Return error strings from forward() rather than raising exceptions. smolagents agents treat the return value of any tool call as an observation that goes into the next reasoning step. An error string like "Search server unavailable — try again or use cached data" lets the LLM reason about the failure and attempt an alternative. An uncaught exception inside forward() surfaces as an agent-level error that terminates the current run. Defensive error handling is especially important for MCP tools because network errors, protocol errors, and server-side tool errors all arrive as different exception types.

Can I use smolagents with self-hosted open-source models via HuggingFace Inference Endpoints?

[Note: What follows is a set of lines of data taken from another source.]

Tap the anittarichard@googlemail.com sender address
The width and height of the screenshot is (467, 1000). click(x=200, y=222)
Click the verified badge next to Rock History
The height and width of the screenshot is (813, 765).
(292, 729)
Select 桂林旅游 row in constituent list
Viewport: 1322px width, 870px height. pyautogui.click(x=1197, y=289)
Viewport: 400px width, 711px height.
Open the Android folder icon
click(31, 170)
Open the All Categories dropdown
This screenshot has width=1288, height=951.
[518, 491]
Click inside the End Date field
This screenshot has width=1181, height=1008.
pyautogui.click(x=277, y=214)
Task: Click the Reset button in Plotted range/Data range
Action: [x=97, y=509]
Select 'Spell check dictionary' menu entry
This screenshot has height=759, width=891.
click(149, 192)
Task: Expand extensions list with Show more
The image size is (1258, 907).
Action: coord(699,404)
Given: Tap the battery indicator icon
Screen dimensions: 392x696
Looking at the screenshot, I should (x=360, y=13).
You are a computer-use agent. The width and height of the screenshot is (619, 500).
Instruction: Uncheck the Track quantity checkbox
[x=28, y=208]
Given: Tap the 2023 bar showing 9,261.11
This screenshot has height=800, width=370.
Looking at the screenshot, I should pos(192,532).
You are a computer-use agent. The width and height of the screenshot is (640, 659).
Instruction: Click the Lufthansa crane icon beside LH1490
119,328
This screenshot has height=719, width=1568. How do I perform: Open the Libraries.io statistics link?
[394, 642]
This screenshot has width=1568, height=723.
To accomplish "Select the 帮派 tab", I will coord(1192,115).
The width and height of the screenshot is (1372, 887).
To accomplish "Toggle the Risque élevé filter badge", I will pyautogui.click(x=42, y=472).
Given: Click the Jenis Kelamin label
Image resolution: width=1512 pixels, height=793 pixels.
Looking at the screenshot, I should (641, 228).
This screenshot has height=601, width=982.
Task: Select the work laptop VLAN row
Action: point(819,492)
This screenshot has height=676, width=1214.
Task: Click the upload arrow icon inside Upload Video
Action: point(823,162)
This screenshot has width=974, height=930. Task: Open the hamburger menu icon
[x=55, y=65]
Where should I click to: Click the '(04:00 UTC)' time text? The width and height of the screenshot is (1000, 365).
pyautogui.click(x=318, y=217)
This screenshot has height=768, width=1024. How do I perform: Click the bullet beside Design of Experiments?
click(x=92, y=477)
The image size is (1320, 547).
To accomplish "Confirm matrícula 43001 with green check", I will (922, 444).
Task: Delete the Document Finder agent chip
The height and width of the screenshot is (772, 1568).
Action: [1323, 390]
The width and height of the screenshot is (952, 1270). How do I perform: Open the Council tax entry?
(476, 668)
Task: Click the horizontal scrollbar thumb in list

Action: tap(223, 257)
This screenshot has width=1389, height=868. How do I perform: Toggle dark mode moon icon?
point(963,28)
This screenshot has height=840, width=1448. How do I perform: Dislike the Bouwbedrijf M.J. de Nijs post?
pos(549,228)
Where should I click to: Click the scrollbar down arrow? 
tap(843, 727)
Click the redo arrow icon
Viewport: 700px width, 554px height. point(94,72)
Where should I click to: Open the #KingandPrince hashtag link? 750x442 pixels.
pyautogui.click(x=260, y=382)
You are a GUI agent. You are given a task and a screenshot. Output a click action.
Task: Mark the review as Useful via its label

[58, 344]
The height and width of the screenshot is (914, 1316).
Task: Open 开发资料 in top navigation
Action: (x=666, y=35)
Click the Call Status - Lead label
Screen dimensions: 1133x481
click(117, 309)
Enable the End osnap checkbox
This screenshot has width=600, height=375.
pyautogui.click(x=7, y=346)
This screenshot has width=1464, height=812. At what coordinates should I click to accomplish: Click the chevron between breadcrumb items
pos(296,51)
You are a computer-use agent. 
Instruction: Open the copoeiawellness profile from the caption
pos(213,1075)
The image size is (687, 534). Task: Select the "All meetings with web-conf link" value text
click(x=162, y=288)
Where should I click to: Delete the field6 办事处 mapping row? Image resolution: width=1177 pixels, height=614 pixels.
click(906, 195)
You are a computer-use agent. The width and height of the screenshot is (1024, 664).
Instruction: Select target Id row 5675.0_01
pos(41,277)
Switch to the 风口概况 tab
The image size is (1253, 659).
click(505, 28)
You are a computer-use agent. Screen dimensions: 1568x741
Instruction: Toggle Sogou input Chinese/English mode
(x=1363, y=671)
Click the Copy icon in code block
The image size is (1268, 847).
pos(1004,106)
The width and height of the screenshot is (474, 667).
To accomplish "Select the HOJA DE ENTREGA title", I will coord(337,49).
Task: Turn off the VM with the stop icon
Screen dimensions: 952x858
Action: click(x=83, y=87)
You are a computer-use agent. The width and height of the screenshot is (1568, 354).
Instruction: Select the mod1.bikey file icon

Yes — smolagents is model-agnostic. Use HfApiModel with a model ID hosted on HuggingFace Inference Endpoints, or LiteLLMModel with any LiteLLM-supported provider. For MCP tool calling with open-source models, ToolCallingAgent requires a model that supports structured tool-call output (Mistral, Qwen, Llama 3.x fine-tuned for tool calling). CodeAgent works with any instruction-following model that can write Python, including models without native tool-calling support.

How does smolagents handle MCP tools that return non-text content (images, binary)?

MCP tool results can contain ImageContent and BlobContent in addition to TextContent. smolagents MCPClient.get_tools() currently extracts the TextContent portion of multi-content results for ToolCallingAgent. For tools that return image data, write a manual Tool subclass that reads ImageContent and either encodes it as base64 in the return string or saves it to disk and returns the file path — depending on whether the downstream model supports vision input.